• [Task details]: Filter these entries so that only lines with the word "progress" remain.

• [Provided data]:
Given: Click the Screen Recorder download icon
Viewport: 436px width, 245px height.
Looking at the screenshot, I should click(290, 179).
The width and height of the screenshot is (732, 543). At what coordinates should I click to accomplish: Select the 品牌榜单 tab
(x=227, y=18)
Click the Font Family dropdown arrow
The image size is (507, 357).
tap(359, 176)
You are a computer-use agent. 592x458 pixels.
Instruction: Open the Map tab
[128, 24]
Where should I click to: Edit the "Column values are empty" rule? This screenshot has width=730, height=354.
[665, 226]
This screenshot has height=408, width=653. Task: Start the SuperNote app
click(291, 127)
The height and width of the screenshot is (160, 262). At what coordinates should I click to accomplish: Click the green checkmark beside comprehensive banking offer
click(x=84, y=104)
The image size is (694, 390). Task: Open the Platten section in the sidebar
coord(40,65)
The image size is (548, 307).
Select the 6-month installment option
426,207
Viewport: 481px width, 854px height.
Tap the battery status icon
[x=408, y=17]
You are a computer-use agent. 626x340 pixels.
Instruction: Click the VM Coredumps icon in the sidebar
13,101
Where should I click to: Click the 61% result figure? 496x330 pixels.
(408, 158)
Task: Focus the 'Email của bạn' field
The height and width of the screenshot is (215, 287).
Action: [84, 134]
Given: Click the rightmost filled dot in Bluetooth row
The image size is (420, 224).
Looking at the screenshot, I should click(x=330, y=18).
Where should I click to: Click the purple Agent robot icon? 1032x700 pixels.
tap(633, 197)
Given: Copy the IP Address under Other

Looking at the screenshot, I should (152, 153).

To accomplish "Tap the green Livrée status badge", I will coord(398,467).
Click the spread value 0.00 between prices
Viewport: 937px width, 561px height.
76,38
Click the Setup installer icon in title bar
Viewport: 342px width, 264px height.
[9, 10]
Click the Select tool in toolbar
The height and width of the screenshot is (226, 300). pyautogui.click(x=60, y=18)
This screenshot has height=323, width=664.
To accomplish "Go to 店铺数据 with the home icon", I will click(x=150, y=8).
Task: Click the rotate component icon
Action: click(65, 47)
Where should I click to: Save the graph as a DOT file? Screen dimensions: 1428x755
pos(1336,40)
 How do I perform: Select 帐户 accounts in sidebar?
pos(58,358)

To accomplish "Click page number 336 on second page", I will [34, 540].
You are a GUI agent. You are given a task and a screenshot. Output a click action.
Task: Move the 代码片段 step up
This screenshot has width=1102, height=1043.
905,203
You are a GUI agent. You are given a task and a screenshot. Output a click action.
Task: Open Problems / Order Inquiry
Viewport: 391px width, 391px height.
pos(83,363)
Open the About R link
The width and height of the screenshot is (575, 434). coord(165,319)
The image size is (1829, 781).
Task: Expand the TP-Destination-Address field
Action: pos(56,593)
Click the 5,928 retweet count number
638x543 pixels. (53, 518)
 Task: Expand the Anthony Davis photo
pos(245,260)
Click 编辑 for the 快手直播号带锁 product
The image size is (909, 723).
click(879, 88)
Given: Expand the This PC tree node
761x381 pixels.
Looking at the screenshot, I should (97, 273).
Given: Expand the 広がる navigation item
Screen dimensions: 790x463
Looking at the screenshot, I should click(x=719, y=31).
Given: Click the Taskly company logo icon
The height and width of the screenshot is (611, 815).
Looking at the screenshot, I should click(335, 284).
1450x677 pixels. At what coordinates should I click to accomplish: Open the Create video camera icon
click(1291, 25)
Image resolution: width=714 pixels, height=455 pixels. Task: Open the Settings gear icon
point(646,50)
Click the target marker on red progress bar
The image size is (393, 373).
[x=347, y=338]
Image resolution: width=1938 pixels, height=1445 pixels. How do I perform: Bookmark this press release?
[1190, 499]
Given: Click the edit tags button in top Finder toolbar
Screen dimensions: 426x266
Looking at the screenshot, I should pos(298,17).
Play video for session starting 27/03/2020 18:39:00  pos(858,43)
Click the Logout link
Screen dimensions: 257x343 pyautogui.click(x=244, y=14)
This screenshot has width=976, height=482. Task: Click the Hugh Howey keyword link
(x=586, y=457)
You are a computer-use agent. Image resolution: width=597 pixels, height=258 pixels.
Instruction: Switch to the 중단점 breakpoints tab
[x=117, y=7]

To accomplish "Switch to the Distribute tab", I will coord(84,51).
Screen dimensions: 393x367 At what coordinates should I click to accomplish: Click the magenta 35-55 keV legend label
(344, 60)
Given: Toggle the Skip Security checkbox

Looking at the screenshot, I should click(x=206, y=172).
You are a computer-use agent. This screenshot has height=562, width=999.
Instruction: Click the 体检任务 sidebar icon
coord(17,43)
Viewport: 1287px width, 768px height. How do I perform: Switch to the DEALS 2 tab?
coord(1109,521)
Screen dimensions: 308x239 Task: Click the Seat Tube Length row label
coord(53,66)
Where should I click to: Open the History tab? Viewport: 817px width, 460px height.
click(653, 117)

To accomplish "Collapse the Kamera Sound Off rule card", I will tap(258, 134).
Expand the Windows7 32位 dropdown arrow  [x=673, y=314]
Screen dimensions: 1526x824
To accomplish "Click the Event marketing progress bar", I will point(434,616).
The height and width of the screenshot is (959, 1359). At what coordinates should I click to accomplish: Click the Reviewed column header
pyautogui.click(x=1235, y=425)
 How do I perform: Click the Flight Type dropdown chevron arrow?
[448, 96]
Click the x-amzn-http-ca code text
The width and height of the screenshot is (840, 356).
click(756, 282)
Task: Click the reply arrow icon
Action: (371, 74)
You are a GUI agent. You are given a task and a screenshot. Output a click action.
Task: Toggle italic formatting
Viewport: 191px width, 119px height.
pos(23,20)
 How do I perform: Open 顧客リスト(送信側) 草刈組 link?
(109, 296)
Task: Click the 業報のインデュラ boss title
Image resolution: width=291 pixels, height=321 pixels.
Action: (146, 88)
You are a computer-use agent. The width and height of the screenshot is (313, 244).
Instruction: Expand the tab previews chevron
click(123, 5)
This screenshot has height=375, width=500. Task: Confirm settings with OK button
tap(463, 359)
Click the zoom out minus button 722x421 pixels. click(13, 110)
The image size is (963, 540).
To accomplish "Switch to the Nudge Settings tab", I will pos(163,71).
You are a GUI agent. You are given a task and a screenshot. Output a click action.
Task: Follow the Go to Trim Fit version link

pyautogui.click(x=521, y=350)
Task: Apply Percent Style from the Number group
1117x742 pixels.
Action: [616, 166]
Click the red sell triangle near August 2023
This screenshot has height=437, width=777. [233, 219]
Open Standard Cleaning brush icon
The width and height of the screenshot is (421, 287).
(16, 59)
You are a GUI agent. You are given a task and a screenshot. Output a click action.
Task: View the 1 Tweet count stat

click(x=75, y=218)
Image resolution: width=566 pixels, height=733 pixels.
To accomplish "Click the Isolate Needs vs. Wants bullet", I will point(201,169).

• [Solution for this problem]:
Click the target marker on red progress bar
To accomplish "Click the Event marketing progress bar", I will point(434,616).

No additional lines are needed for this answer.